Depersonalizing a Home
Part Three of this series takes things one step further – “depersonalizing” a home. You have had the necessary conversations with your clients about decluttering. You have been specific with your clients, but they still have personal items that didn’t make the “clutter cut.” You might have to have one more conversation about depersonalizing the home.
The first step to depersonalize, or neutralize, a home is to help your clients to remove themselves emotionally from their home. Selling a home is often a monumental and overwhelming step. However, if your clients can disconnect themselves from the house by neutralizing it, buyers will be more able to connect emotionally with it.
Think Like a Buyer
Secondly, help your clients understand that it is time to think like a buyer! Create a clean, neutral background that will appeal to all buyers so that they feel like they could fit right in and be comfortable.

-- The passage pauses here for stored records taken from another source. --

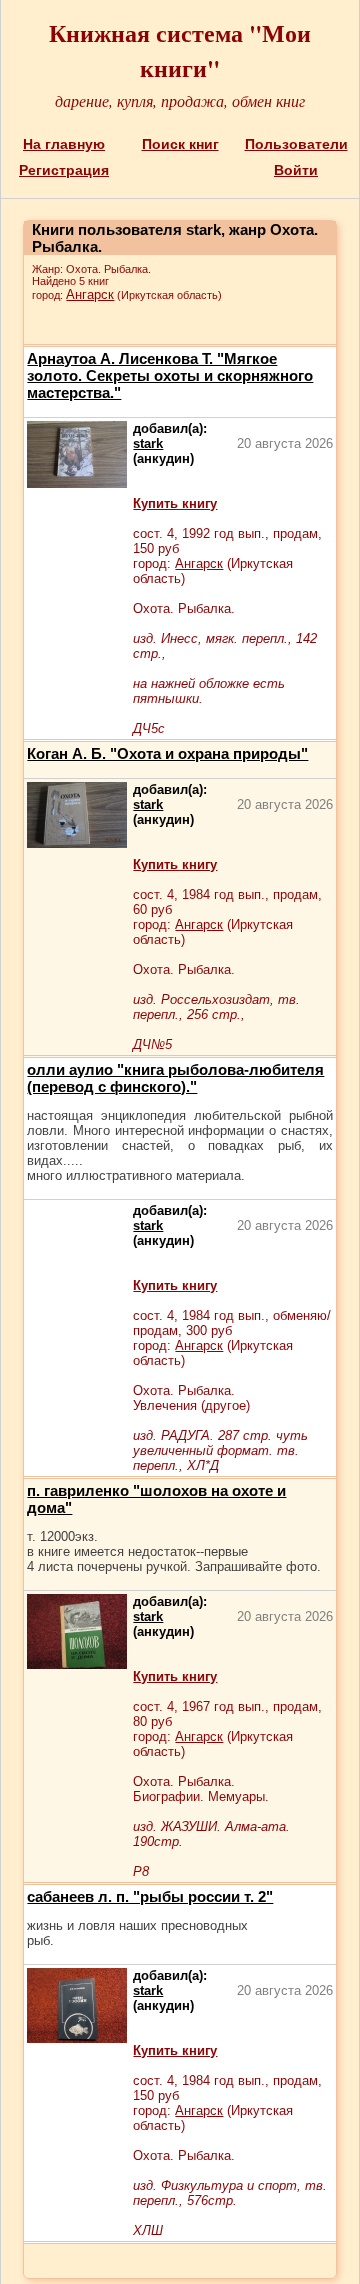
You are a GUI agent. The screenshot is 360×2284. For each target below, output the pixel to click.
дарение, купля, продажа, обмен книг (180, 100)
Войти (296, 170)
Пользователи (296, 144)
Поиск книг (180, 144)
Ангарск (90, 294)
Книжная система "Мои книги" (180, 50)
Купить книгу (175, 503)
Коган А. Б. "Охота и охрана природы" (167, 753)
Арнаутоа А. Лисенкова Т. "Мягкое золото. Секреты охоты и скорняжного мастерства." (170, 375)
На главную (64, 144)
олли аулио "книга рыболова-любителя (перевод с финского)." (175, 1078)
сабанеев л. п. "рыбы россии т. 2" (150, 1896)
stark (148, 443)
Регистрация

A neutralized home is more welcoming to buyers. Explain to your clients that buyers will not be able to picture themselves in their home if it screams “you”! Instead, aim for transforming the home to look like a model home, free of anything that would connect the sellers to the house.
Here are some pointers for putting those final touches on a home in preparation for the photo shoot and viewings.
- Remove all family photos – replace them with generic photos or pieces of art with neutral subject matter.
- Memorabilia should be packed up and stored. Memorabilia are objects valued for their connection with historical events, culture, or entertainment.
- Identifiers, items that represent any type of affiliations (such as memberships, religious objects, or anything political in nature), should be packed up and stored. The home should be free from any type of bias to avoid offending or turning off buyers.
- If there are children in the house, your clients should pack up and store toys, stuffed animals, children’s artwork, trophies and photos.
- Craft and hobby items, including sewing items, should be removed.
- Bedrooms should look more like hotel rooms – clean, neat, uncluttered and neutral. Imagine a beautiful hotel room and remove anything from the bedrooms that you wouldn’t find in one.
- If your client has a home office, clear the walls and desk of all personal items. Make sure what is left is clean and organized.
Finally, these are some additional tips to help your clients present their home in the best possible light.
- Pack up early! As they go about decluttering and neutralizing their home, clients should be packing all non-essential items and storing them. When it comes time to move, they will be way ahead of the game!
- Invest in small plastic bins that can fit under countertops. Store personal care items that they use daily in bins and tuck them out of sight for showings.
- Make sure all lamps and lights are in working order. Replace lightbulbs as needed.
- Enhance curb appeal – blow/rake leaves, mulch, weed, tidy porches, decks and play areas.
- Too much furniture makes rooms look smaller. Put unnecessary items in storage.